**PROBLEM STATEMENT**
Your answer should be the lines from the one containing "LearnVest (81, 626)" through the final line below, copied exactly.

Saved entries:
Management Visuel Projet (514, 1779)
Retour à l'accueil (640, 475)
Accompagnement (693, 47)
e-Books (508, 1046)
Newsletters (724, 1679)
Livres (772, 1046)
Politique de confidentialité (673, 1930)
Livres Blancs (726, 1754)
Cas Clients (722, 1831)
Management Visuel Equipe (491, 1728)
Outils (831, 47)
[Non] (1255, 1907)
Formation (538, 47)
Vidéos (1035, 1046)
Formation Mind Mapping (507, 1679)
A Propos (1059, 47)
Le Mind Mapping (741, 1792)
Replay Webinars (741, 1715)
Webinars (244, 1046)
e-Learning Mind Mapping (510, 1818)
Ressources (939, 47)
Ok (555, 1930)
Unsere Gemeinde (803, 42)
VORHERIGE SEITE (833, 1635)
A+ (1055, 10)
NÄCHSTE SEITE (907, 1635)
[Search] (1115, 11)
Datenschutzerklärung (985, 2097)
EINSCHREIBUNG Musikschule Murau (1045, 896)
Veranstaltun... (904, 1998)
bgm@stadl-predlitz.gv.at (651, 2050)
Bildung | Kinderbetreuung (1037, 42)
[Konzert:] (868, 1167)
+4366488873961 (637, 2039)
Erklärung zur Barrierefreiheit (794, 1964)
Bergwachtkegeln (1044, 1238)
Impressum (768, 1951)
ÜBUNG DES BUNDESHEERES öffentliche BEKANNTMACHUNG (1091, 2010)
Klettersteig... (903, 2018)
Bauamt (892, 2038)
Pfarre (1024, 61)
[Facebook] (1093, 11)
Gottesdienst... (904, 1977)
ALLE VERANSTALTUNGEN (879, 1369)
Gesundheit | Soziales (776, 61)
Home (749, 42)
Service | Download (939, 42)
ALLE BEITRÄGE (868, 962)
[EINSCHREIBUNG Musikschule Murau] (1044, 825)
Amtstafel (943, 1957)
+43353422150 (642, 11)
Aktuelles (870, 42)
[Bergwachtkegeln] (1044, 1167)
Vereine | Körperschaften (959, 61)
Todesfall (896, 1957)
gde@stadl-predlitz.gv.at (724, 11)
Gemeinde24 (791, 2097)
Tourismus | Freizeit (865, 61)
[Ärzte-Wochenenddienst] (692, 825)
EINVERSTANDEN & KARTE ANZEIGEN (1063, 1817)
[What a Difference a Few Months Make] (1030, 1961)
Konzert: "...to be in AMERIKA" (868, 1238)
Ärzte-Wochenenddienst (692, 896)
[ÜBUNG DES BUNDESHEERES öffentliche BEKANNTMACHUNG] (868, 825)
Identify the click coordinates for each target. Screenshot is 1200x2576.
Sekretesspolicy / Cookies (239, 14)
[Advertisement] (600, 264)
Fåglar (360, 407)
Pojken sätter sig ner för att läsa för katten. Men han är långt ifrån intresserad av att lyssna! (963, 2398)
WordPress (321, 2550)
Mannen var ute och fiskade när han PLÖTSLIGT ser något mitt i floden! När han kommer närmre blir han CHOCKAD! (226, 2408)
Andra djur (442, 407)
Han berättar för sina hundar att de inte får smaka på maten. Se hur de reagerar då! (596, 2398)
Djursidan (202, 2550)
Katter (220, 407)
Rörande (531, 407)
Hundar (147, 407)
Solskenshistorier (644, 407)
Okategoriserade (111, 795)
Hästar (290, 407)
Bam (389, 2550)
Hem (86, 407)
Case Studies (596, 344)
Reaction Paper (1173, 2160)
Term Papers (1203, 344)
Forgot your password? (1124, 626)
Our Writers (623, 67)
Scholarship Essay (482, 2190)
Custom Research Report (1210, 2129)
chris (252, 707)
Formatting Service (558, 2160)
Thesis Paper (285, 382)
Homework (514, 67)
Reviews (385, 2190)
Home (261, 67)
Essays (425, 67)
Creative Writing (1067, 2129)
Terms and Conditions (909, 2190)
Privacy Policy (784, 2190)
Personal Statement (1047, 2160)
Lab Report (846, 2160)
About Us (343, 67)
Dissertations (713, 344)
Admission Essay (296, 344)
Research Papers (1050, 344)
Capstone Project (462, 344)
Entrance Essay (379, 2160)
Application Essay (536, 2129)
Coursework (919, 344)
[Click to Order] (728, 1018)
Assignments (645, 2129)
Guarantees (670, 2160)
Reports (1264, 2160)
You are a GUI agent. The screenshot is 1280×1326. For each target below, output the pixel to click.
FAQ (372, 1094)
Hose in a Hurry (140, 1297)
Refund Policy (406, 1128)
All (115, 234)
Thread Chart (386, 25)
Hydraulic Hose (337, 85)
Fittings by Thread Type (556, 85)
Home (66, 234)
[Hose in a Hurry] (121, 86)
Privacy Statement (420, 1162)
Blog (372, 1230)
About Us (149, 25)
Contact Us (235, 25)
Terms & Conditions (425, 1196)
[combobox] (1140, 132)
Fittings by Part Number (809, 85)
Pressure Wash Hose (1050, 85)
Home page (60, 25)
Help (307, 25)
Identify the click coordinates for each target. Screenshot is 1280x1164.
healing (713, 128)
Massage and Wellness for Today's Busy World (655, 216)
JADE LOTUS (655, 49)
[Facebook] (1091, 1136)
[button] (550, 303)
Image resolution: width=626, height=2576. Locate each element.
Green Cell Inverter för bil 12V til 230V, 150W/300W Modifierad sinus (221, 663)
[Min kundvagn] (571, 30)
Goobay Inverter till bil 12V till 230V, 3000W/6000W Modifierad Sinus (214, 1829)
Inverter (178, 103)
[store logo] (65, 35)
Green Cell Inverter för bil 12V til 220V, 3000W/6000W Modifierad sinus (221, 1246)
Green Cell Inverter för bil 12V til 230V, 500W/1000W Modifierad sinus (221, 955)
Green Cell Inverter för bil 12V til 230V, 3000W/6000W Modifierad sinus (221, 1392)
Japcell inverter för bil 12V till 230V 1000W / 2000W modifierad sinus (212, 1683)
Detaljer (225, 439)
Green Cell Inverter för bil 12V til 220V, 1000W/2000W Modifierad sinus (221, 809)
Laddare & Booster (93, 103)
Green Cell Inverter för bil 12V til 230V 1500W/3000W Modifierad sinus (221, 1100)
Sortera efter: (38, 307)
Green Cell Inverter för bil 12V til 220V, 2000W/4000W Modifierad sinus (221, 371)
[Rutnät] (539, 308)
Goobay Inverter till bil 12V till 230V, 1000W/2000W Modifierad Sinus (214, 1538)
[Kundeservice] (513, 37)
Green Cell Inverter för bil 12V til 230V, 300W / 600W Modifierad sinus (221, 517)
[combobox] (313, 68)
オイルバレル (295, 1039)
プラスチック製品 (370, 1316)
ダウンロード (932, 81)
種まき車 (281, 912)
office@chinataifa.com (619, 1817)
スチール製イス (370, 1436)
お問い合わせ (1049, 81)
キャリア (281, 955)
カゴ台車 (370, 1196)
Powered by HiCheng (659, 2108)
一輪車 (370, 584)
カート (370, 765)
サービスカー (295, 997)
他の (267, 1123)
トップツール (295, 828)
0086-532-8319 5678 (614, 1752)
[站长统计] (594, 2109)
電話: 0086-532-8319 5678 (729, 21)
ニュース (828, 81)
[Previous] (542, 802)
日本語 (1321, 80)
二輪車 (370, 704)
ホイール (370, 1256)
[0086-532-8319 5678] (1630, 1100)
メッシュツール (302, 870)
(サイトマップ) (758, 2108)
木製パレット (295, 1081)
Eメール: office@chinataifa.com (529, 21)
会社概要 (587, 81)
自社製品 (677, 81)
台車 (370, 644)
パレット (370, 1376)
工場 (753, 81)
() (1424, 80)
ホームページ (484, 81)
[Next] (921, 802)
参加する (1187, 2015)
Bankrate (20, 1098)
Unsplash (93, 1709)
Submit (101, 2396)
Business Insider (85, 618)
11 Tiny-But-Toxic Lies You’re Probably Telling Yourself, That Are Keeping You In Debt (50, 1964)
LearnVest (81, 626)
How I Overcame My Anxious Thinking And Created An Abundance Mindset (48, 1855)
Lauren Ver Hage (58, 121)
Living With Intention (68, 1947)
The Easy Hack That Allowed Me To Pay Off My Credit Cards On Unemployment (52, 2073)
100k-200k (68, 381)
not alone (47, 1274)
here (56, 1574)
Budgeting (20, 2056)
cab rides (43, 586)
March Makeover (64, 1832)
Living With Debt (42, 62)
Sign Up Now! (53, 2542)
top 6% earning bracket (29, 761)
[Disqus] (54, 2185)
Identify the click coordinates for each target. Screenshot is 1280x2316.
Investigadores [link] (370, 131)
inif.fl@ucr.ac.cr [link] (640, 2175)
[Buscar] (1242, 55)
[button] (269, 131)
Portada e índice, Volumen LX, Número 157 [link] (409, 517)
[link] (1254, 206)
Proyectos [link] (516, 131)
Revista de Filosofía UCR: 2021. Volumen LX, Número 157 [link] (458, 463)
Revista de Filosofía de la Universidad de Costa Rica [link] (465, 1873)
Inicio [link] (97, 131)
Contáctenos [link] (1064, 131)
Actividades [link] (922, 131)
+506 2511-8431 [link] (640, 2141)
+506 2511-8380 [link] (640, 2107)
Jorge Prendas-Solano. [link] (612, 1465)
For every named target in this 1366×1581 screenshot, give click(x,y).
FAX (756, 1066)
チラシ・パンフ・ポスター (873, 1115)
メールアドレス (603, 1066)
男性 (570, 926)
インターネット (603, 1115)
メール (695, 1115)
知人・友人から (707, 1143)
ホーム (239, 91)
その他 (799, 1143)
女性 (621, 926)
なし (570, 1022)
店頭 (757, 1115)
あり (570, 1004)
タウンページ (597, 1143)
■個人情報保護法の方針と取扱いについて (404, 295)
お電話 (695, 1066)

**EXPECTED ANSWER**
LearnVest (81, 626)
How I Overcame My Anxious Thinking And Created An Abundance Mindset (48, 1855)
Lauren Ver Hage (58, 121)
Living With Intention (68, 1947)
The Easy Hack That Allowed Me To Pay Off My Credit Cards On Unemployment (52, 2073)
100k-200k (68, 381)
not alone (47, 1274)
here (56, 1574)
Budgeting (20, 2056)
cab rides (43, 586)
March Makeover (64, 1832)
Living With Debt (42, 62)
Sign Up Now! (53, 2542)
top 6% earning bracket (29, 761)
[Disqus] (54, 2185)
Identify the click coordinates for each target. Screenshot is 1280x2316.
Investigadores [link] (370, 131)
inif.fl@ucr.ac.cr [link] (640, 2175)
[Buscar] (1242, 55)
[button] (269, 131)
Portada e índice, Volumen LX, Número 157 [link] (409, 517)
[link] (1254, 206)
Proyectos [link] (516, 131)
Revista de Filosofía UCR: 2021. Volumen LX, Número 157 [link] (458, 463)
Revista de Filosofía de la Universidad de Costa Rica [link] (465, 1873)
Inicio [link] (97, 131)
Contáctenos [link] (1064, 131)
Actividades [link] (922, 131)
+506 2511-8431 [link] (640, 2141)
+506 2511-8380 [link] (640, 2107)
Jorge Prendas-Solano. [link] (612, 1465)
For every named target in this 1366×1581 screenshot, give click(x,y).
FAX (756, 1066)
チラシ・パンフ・ポスター (873, 1115)
メールアドレス (603, 1066)
男性 (570, 926)
インターネット (603, 1115)
メール (695, 1115)
知人・友人から (707, 1143)
ホーム (239, 91)
その他 (799, 1143)
女性 (621, 926)
なし (570, 1022)
店頭 (757, 1115)
あり (570, 1004)
タウンページ (597, 1143)
■個人情報保護法の方針と取扱いについて (404, 295)
お電話 (695, 1066)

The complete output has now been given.